-- DATA FOR REVIEW --
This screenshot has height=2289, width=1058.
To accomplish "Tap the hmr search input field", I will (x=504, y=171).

--

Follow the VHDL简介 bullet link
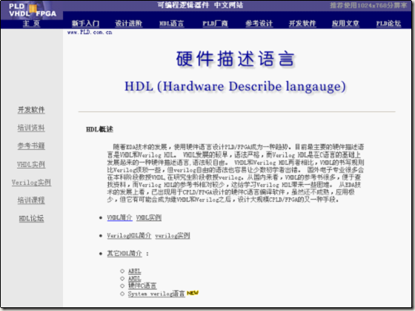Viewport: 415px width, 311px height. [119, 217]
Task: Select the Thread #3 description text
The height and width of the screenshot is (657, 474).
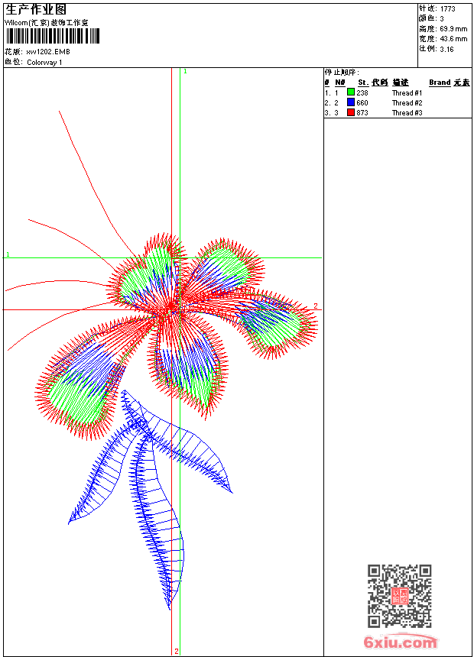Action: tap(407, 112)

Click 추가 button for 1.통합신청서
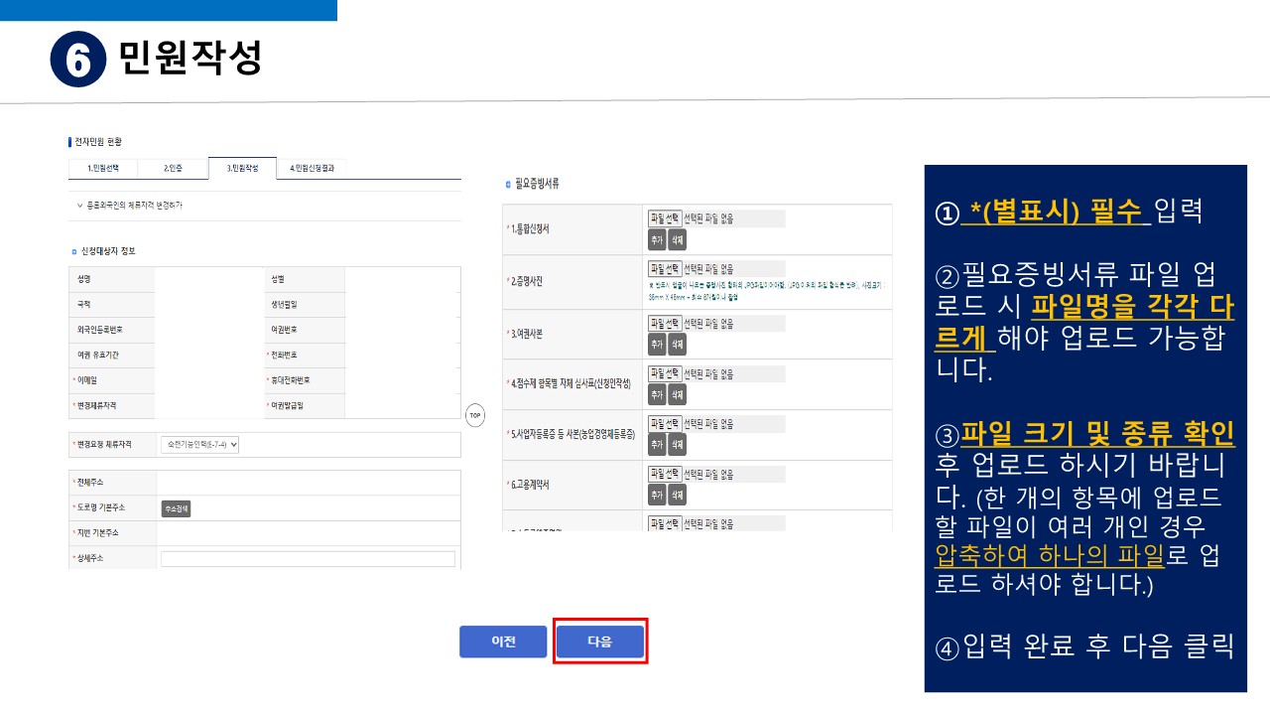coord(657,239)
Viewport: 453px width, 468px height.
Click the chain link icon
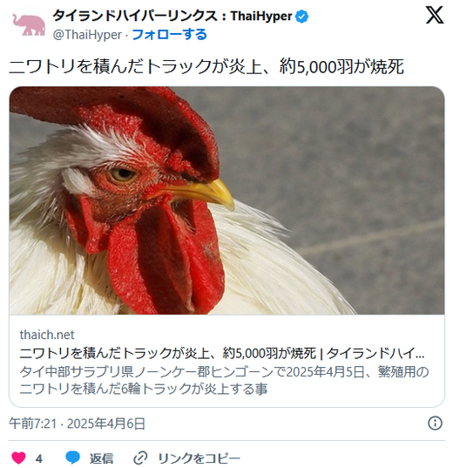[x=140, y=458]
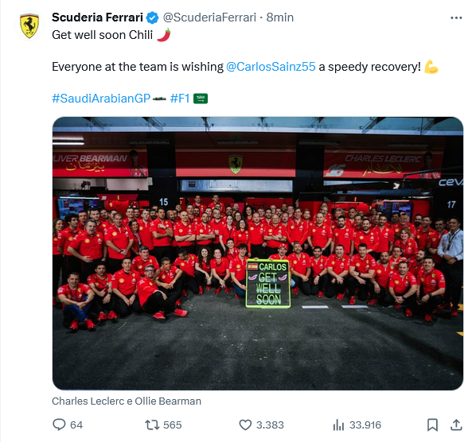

* * *

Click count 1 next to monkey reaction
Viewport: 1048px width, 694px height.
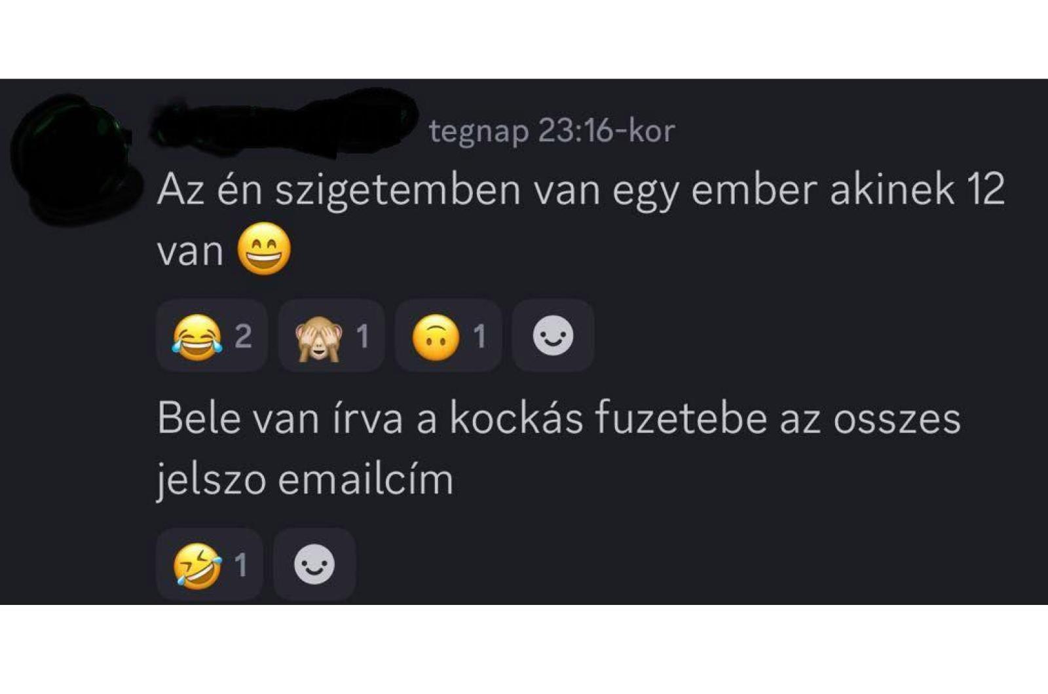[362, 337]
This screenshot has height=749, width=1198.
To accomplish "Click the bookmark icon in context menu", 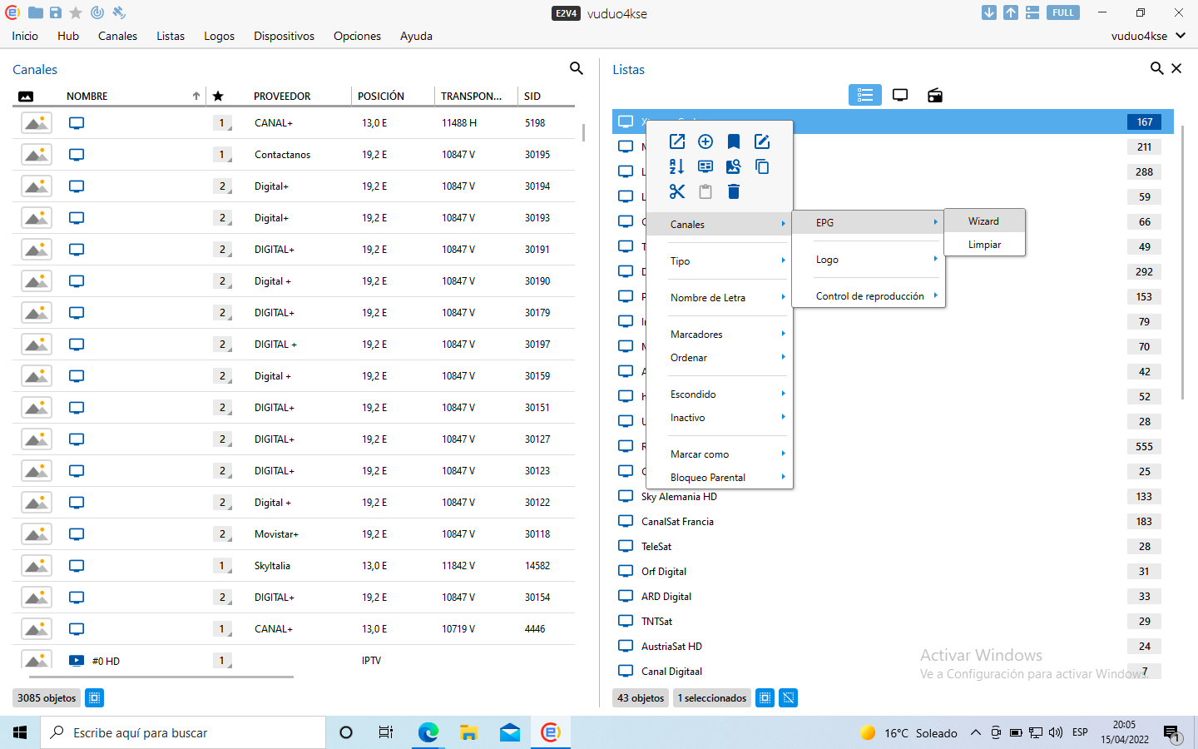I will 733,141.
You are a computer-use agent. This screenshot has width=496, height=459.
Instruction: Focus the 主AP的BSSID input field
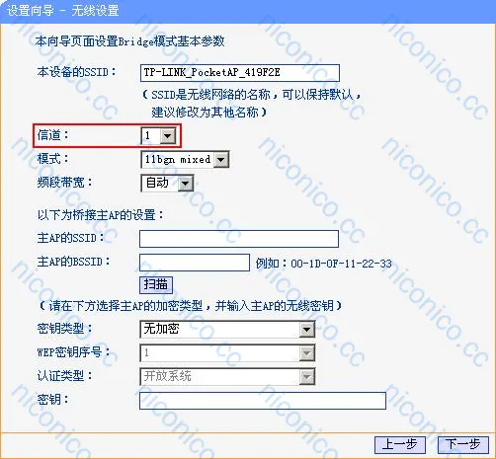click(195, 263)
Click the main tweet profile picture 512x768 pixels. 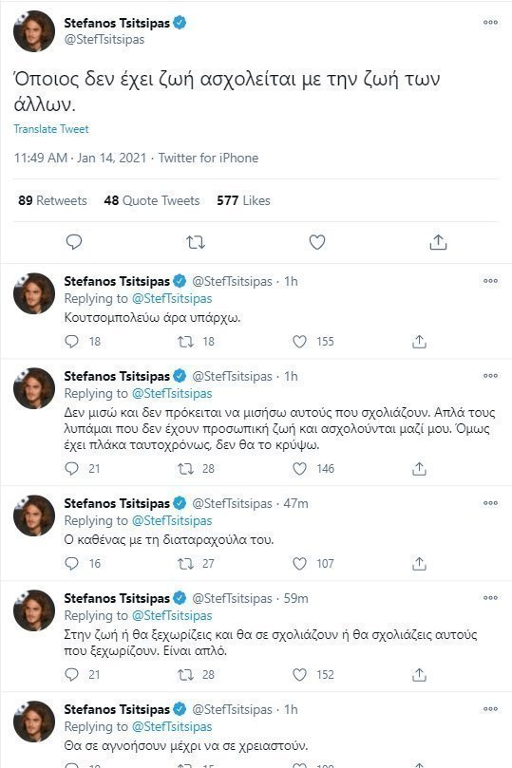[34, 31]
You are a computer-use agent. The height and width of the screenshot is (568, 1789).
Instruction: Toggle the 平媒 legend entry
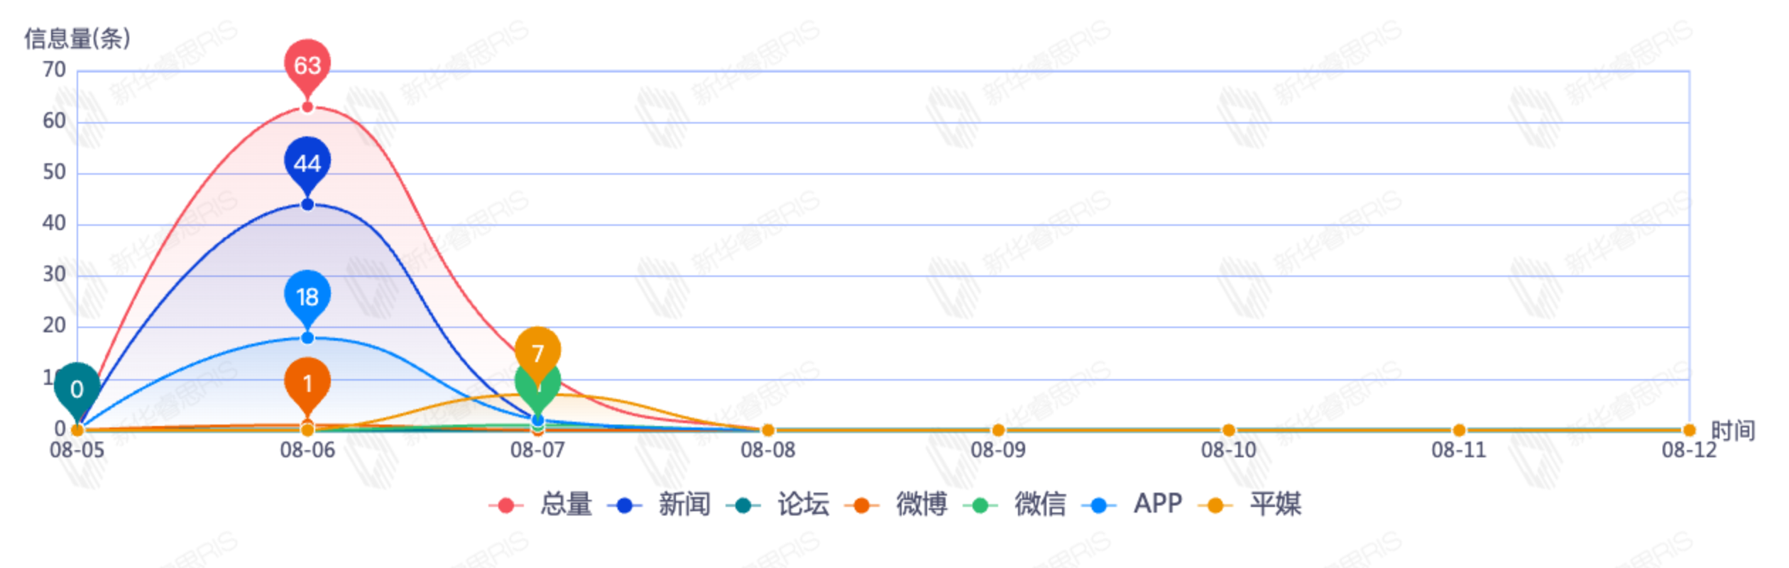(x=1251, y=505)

-- TASK --
The response must consist solely of the number of lines in the listing above that contain "agent".

-- ANSWER AREA --
2